それを複雑そうな表情で見た女王陛下は、俺の方に向き直った。

 

「ミカゲ殿。お帰りになるのは、明日でも良いのではないでしょうか?」

 

突然、女王陛下はそんな事を言い出した。

 

「もう直ぐ夕食の時間ですし、エミリアも、ミカゲ殿と再会出来るのを心待ちにしていましたから。

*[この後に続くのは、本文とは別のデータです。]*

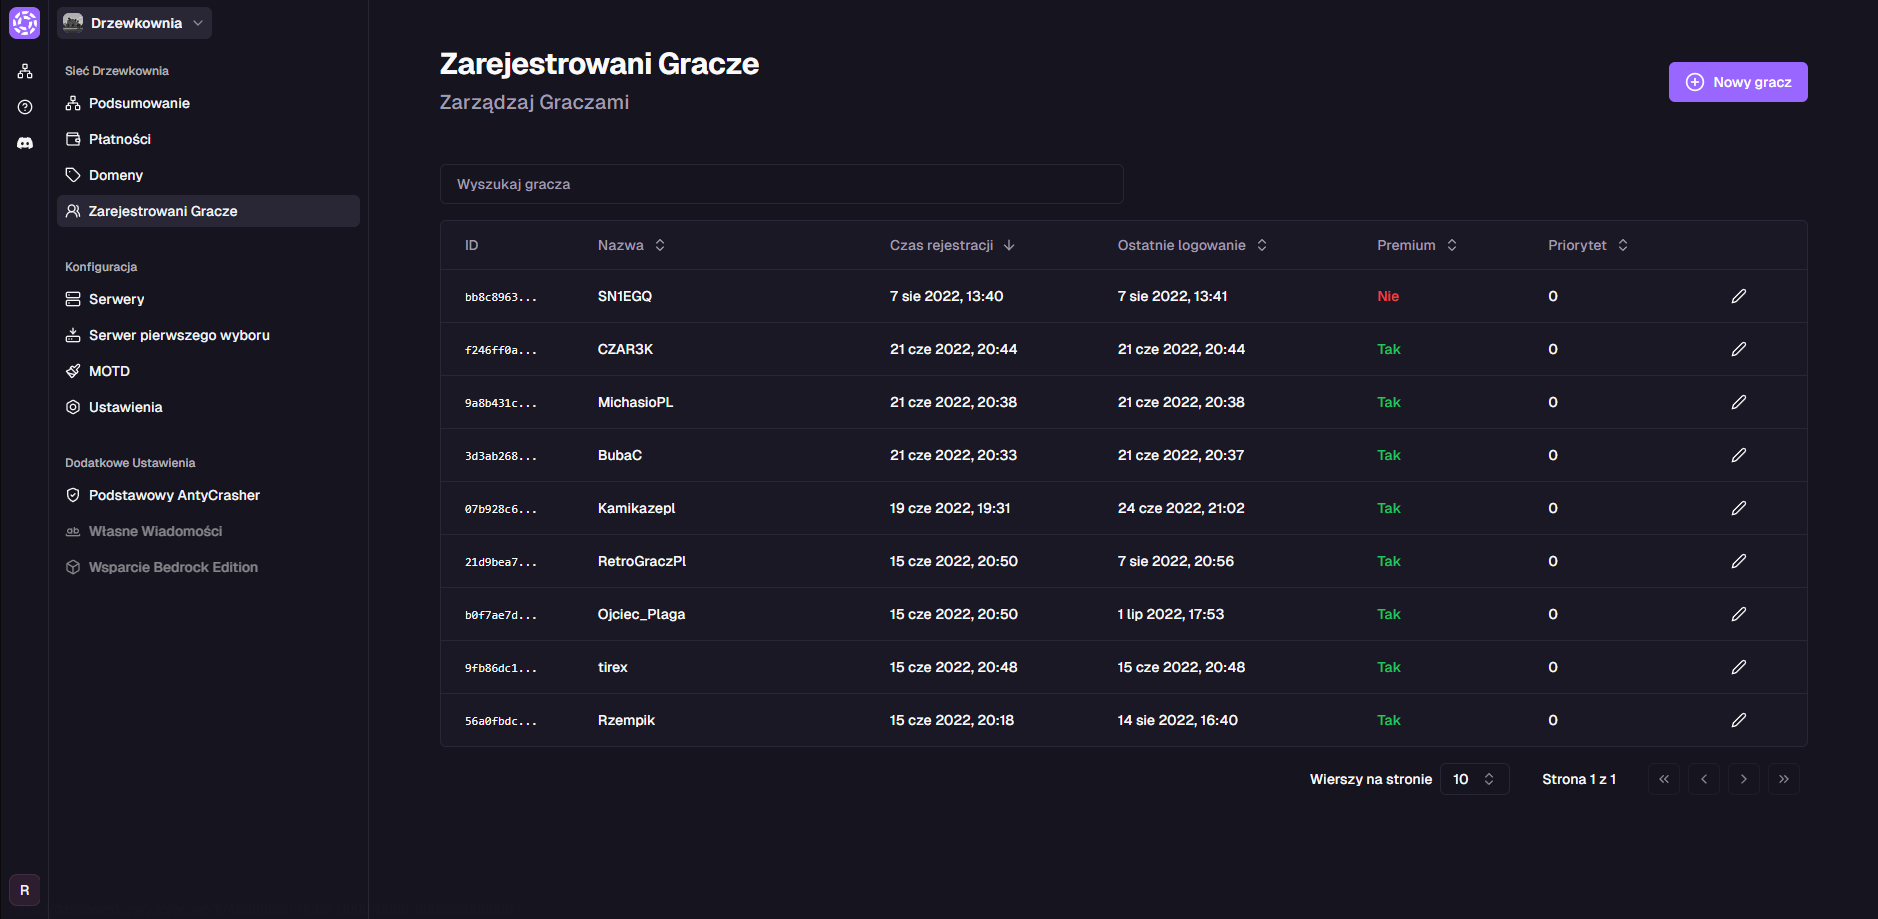The width and height of the screenshot is (1878, 919).
Task: Edit player CZAR3K with pencil icon
Action: [1738, 349]
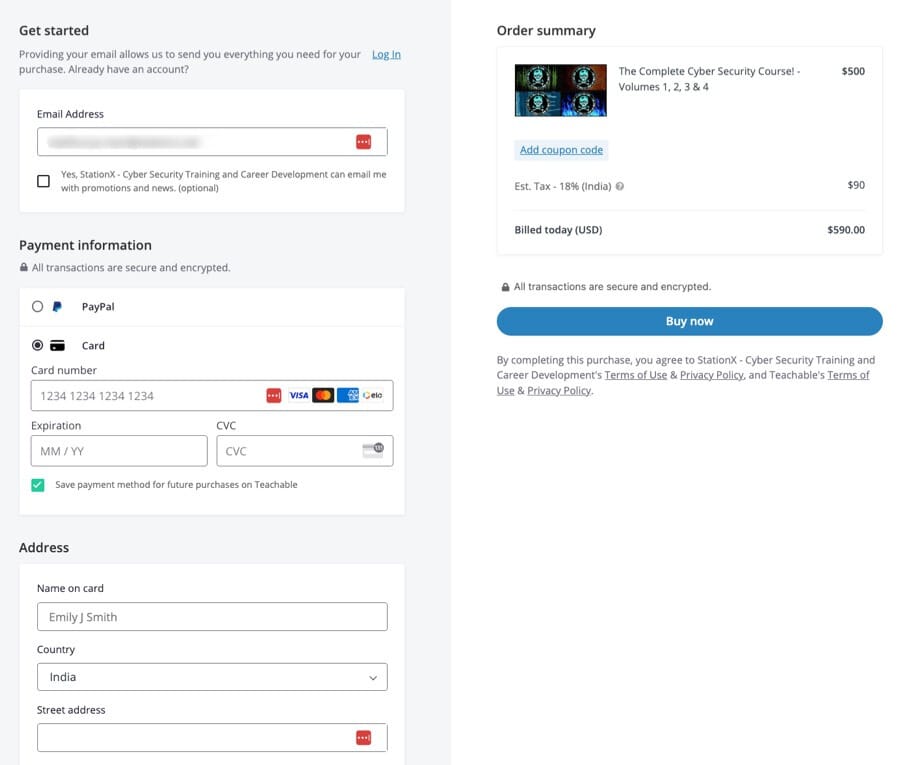
Task: Click the course thumbnail image
Action: [560, 90]
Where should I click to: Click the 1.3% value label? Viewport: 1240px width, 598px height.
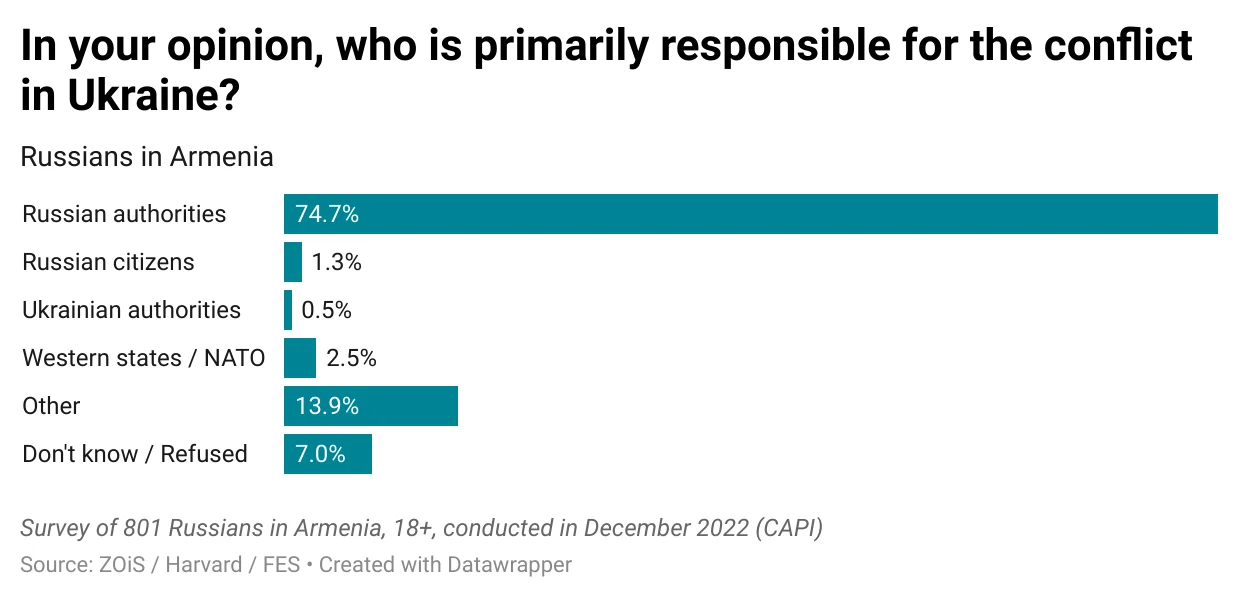point(336,262)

せめて明日まで、彼女と一緒に居てあげてください」

 

女王陛下はそう言った。

「(まあ、俺としては別に構わねぇけどさ…………)」

 

内心そう呟き、俺はゾーイとアドリアに視線を向けた。

明日まで姫さんに付き添うとなれば、下手したら浮気と見られかねないからな。

 

「ミカゲ様」

 

すると、その視線の意図を察したのか、ゾーイが声を掛けてきた。

 

「私達は、別に構いませんよ?」

 

ゾーイはそう言い、アドリアも頷いた。

 

「…………良いのか?」

「ええ」

 

俺が聞き返すと、そんな短い返事が返された。

 

「それにミカゲ様、この前エリス様が仰有った事をお忘れですか?」

 

アドリアにそう言われた俺は、ゾーイ達に告白の返事を返した時の事を思い出した。

 

「たとえエミリア様に好かれていても、それで私達を愛してくれなくなる訳ではない…………そうですよね?」

「当たり前だ」

 

俺が即答すると、アドリアは穏やかな笑みを浮かべた。

 

「それなら、私達は構いません。ソブリナ様方も、きっと分かってくれるでしょう」

「………………」

 

そう言ったアドリアの目は、自信に溢れていた。

ゾーイも同じような雰囲気を纏って、俺を見つめている。

俺は、そんな2人に頷き返した。

 

「そうだな…………んじゃ、1泊させてもらうか」

 

俺はそう言って、ラリー達に向き直った。

 

「相棒が決めたなら、それに従うまでさ」

 

俺が言い出す間も無くラリーがそう言い、他の面子も頷いた。

 

「ちょうど、城での生活を体験してみたかったからな。良い機会だぜ」

 

快活な笑みを浮かべて、ギャノンさんが続けた。

 

「お城でのご飯か…………どんなのが出るのか、楽しみだね……………」

 

グランさんも、期待に目を輝かせてそう言った。

 

俺は、そんな面子を見て苦笑を浮かべながら頷き、女王陛下に向き直った。

 

「女王陛下、1泊させてもらっても良いですか?」

 

そう言うと、女王陛下は笑みを浮かべて頷き、姫さんも大喜びで跳び跳ねた。

 

 

 

 

 

こうして俺達は、またクルゼレイ城に泊まる事になった。